------ Study material ------
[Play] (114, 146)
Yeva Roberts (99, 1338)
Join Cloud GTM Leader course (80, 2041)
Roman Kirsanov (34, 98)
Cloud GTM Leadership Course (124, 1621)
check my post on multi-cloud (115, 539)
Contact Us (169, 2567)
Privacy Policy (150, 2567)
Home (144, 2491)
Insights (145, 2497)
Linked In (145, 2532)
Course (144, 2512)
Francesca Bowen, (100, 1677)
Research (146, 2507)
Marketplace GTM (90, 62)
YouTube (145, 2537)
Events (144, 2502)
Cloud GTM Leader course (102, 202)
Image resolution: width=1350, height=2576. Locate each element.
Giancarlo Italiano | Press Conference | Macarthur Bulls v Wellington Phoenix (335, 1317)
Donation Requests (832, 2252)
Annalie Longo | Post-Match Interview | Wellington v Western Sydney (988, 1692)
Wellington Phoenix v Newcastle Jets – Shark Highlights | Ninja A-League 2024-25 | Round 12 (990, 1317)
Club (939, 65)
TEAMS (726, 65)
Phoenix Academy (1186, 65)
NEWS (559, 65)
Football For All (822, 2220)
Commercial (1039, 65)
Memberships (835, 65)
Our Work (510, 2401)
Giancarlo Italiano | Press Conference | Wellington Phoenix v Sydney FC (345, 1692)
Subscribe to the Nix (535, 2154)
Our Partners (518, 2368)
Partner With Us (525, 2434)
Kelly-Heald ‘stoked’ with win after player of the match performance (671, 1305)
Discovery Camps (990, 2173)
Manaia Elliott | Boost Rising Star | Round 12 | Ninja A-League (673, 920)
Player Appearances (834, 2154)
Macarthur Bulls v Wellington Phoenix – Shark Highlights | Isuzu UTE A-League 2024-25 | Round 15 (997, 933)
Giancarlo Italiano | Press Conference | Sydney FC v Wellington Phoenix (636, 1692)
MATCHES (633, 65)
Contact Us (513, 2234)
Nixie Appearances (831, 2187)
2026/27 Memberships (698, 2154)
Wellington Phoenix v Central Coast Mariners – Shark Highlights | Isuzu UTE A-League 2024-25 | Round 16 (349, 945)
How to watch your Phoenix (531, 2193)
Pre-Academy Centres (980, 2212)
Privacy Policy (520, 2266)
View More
------
Look through the records above and please copy every line in which the string "League" occurs.

> Result below
Wellington Phoenix v Newcastle Jets – Shark Highlights | Ninja A-League 2024-25 | Round 12 (990, 1317)
Manaia Elliott | Boost Rising Star | Round 12 | Ninja A-League (673, 920)
Macarthur Bulls v Wellington Phoenix – Shark Highlights | Isuzu UTE A-League 2024-25 | Round 15 (997, 933)
Wellington Phoenix v Central Coast Mariners – Shark Highlights | Isuzu UTE A-League 2024-25 | Round 16 (349, 945)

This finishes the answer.